Your answer should repeat exactly the lines from the one holding "Click the penalty fee change notice" through the end of the data, and it should contain no pictures.

**Given data**
Content starts

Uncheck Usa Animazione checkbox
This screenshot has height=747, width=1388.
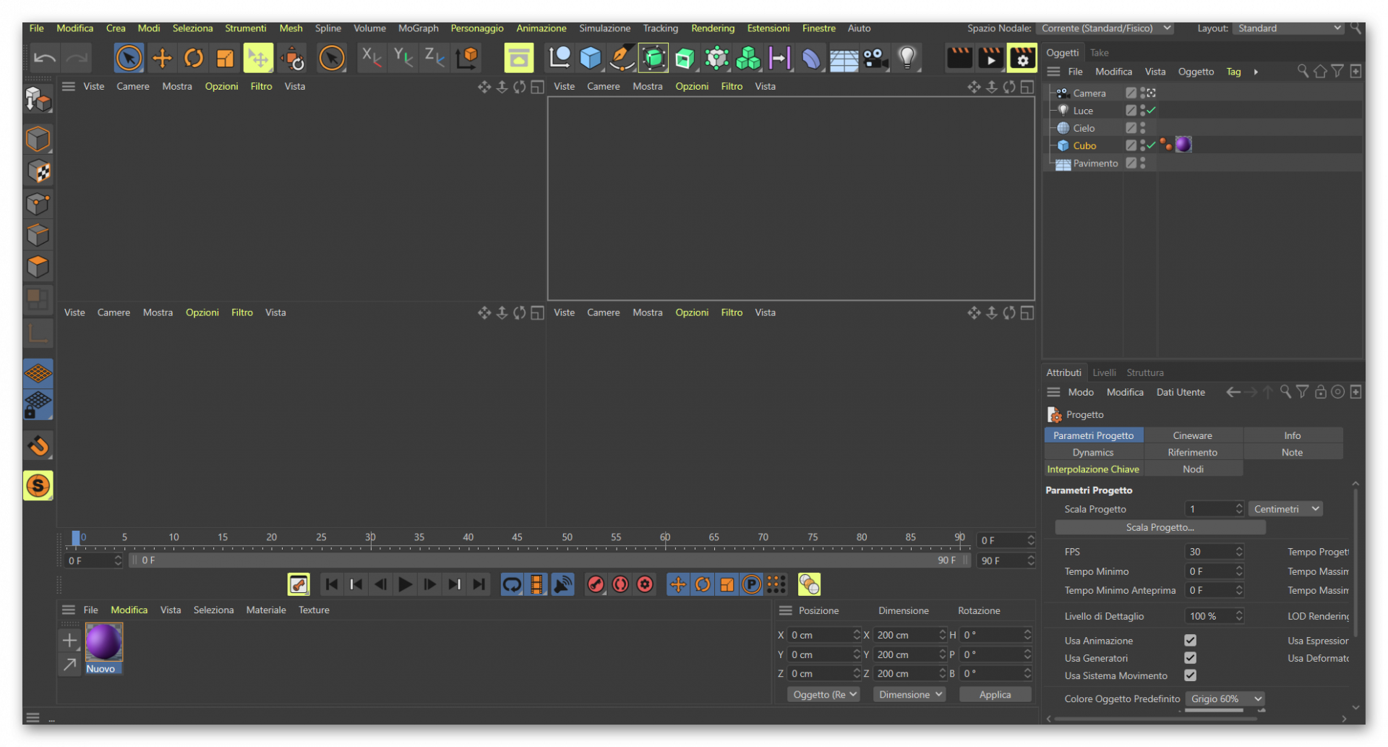tap(1190, 641)
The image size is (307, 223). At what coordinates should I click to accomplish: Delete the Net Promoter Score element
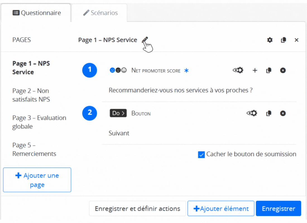click(283, 71)
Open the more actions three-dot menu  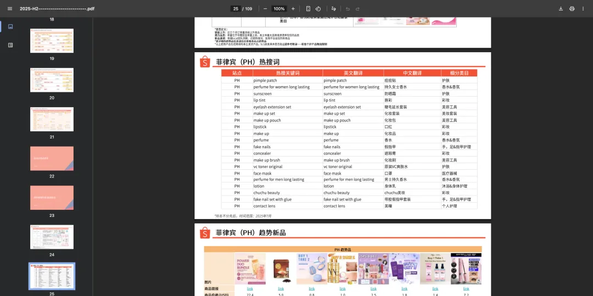pyautogui.click(x=584, y=9)
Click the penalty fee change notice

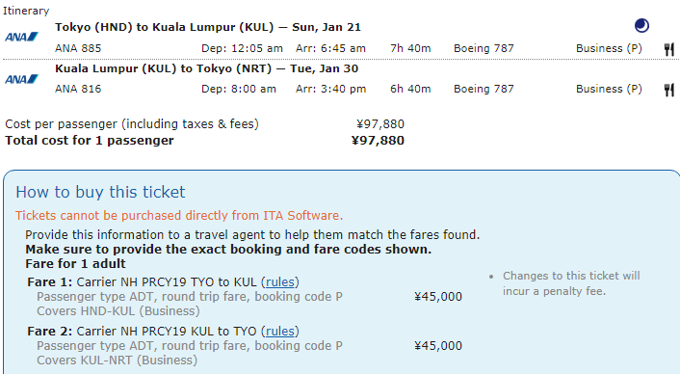point(571,283)
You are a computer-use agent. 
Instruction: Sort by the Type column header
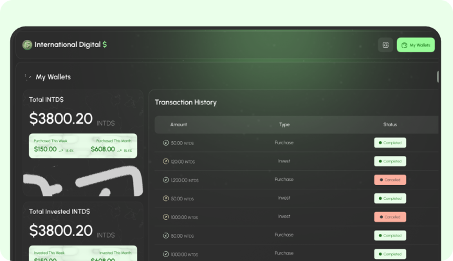click(284, 124)

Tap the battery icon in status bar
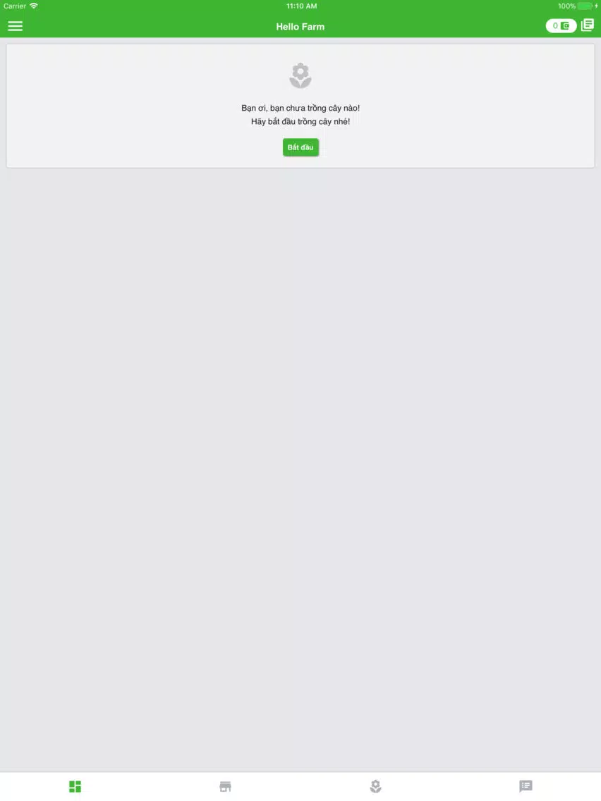pos(585,6)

Content ends

**Response to this exercise**
Click the penalty fee change notice

point(571,283)
You are a computer-use agent. 
Instruction: Sort by the Type column header
click(284, 124)

Tap the battery icon in status bar
pos(585,6)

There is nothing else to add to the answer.